## WHAT TO DO:
From the line that contains "Given: Click the" down to the last line of the data below, restate every line word for word, skipping any images.
BEGIN INFORMATION PROVIDED
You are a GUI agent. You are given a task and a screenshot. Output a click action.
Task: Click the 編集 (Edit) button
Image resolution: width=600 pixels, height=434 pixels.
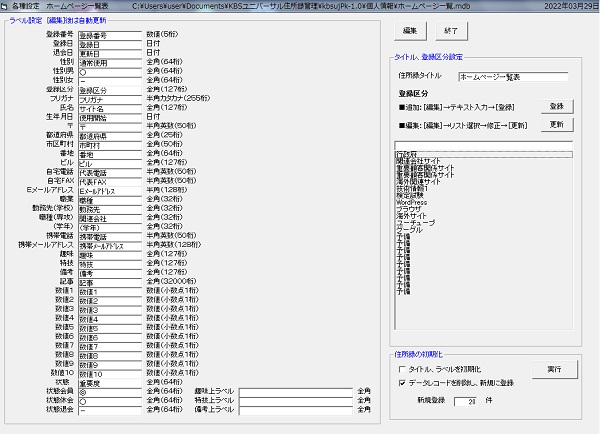point(410,32)
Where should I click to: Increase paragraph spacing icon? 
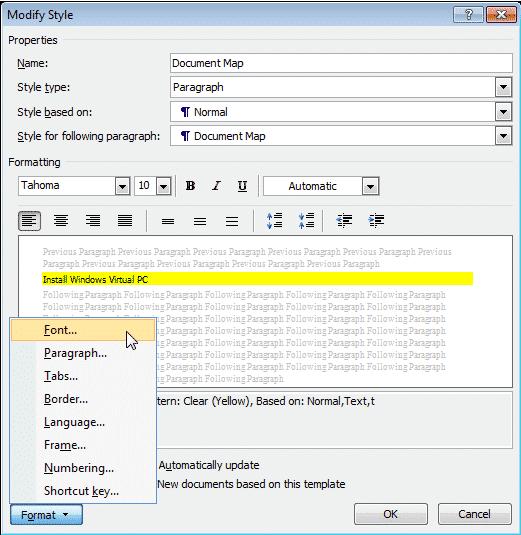click(x=274, y=221)
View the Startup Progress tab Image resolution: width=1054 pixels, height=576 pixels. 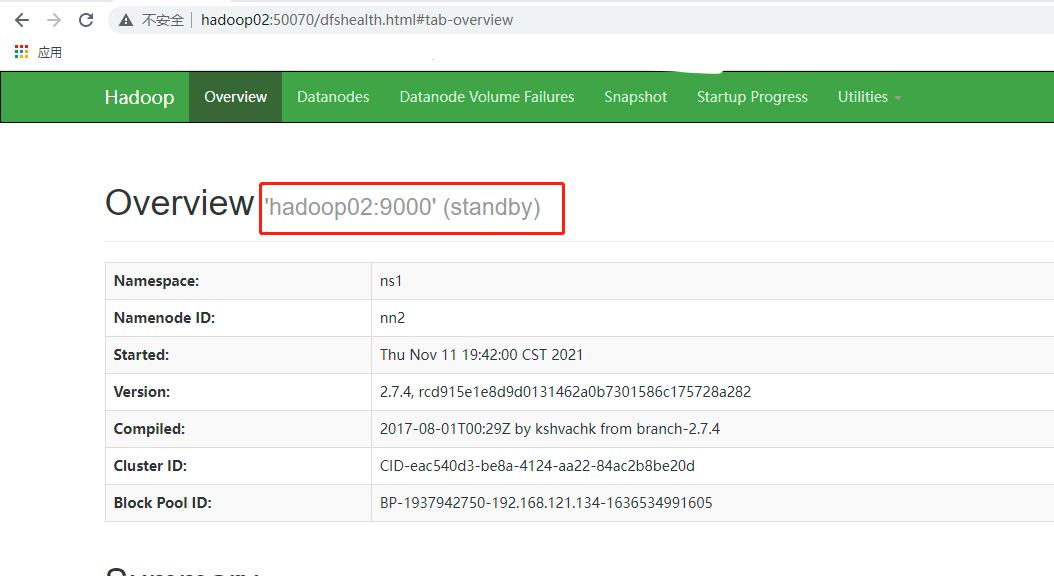[x=752, y=97]
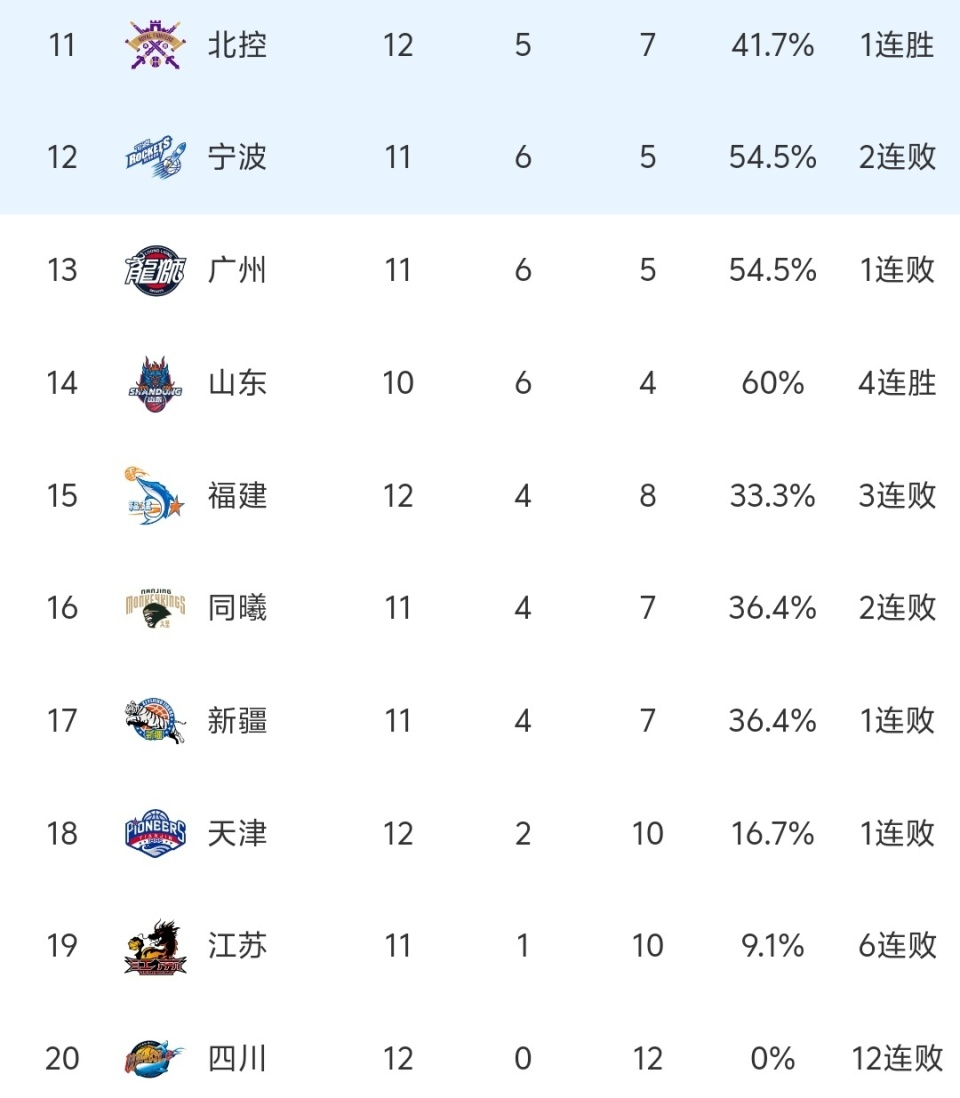This screenshot has height=1098, width=960.
Task: Click the 同曦 Monkey Kings logo
Action: pos(155,608)
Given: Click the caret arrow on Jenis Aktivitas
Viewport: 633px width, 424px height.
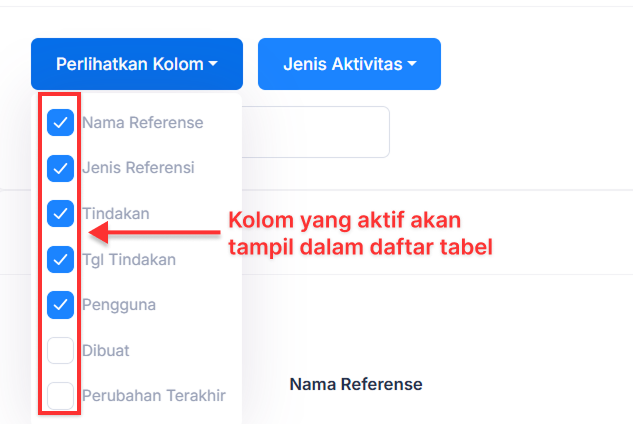Looking at the screenshot, I should (x=411, y=65).
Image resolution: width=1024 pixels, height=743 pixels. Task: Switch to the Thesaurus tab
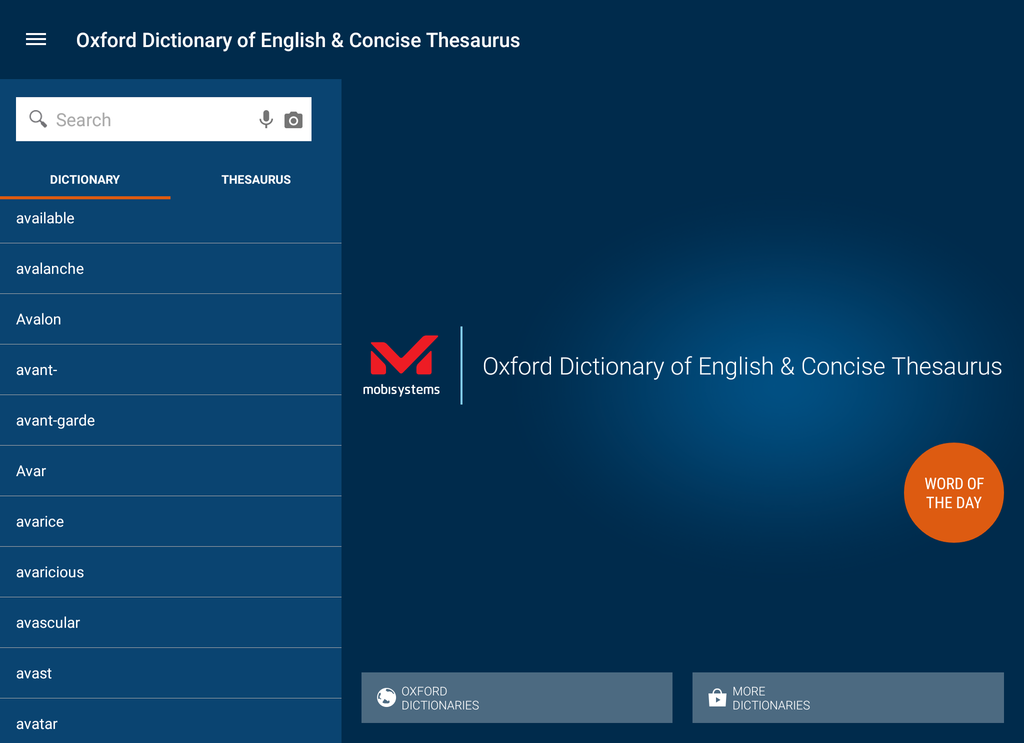256,180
END INFORMATION PROVIDED
## TASK RESULT:
Given: Click the caret arrow on Jenis Aktivitas
Viewport: 633px width, 424px height.
Looking at the screenshot, I should (x=411, y=65).
Image resolution: width=1024 pixels, height=743 pixels. Task: Switch to the Thesaurus tab
256,180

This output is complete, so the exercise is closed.